WRITTEN EXERCISE — Format everything from the line containing "Select the My Custom Protocol item" down to the end of the listing below as a JSON list of strings, one string per line, with blank lines omitted. Leave the pictures out.

+++ RECORDS TO USE

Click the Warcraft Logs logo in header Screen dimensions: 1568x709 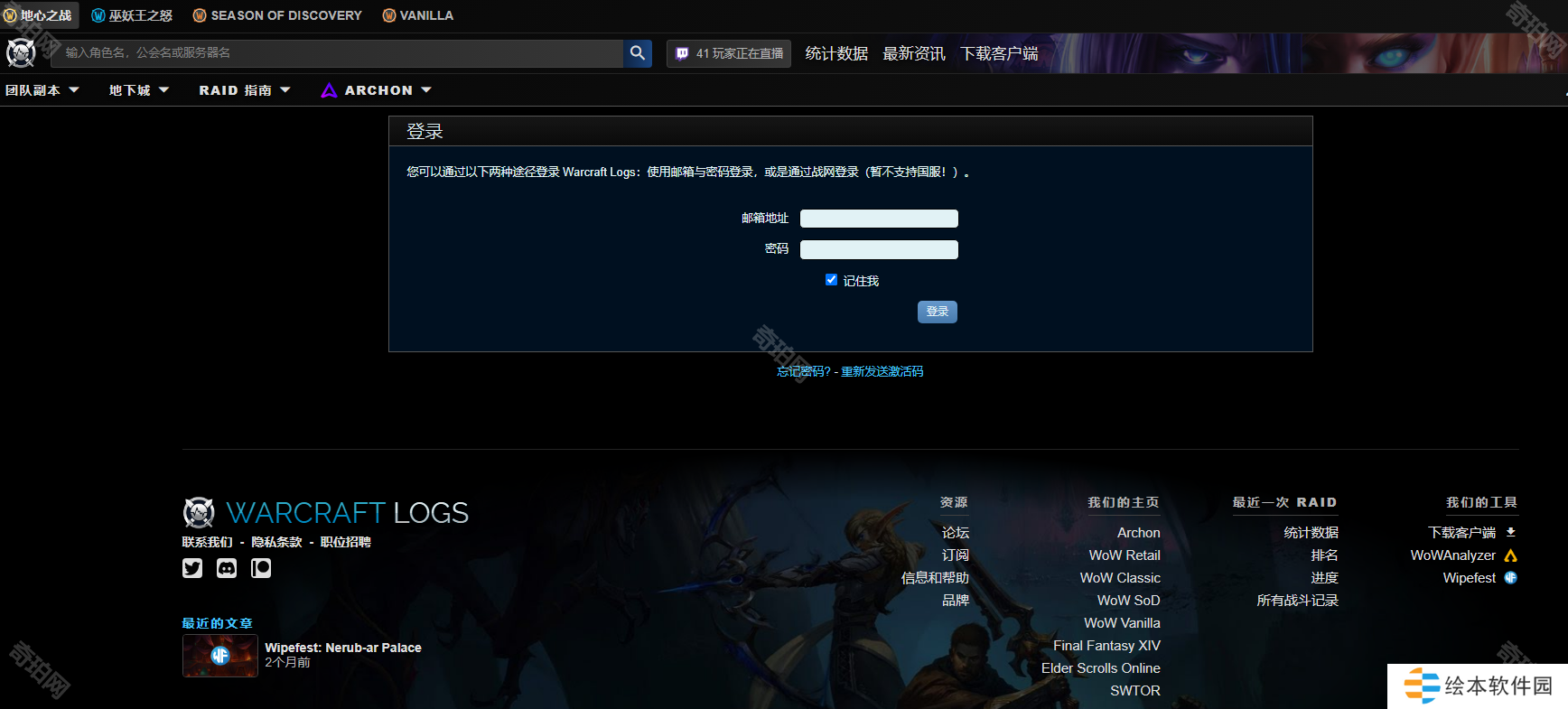(21, 53)
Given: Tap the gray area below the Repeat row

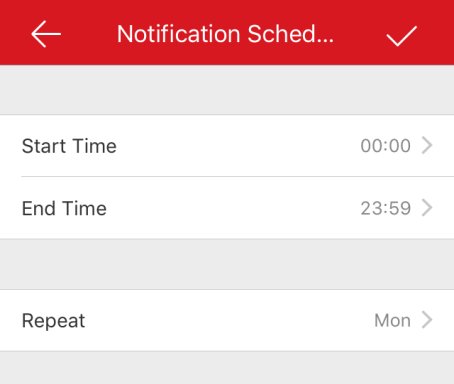Looking at the screenshot, I should coord(227,368).
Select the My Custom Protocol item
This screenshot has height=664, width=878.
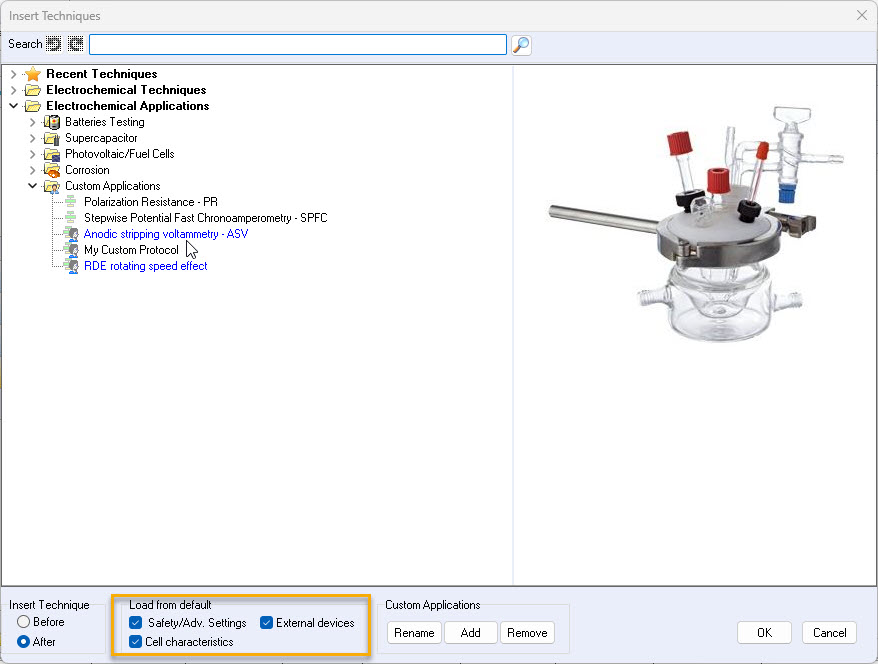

++++++

IN RESPONSE —
[
  "Select the My Custom Protocol item",
  "This screenshot has height=664, width=878."
]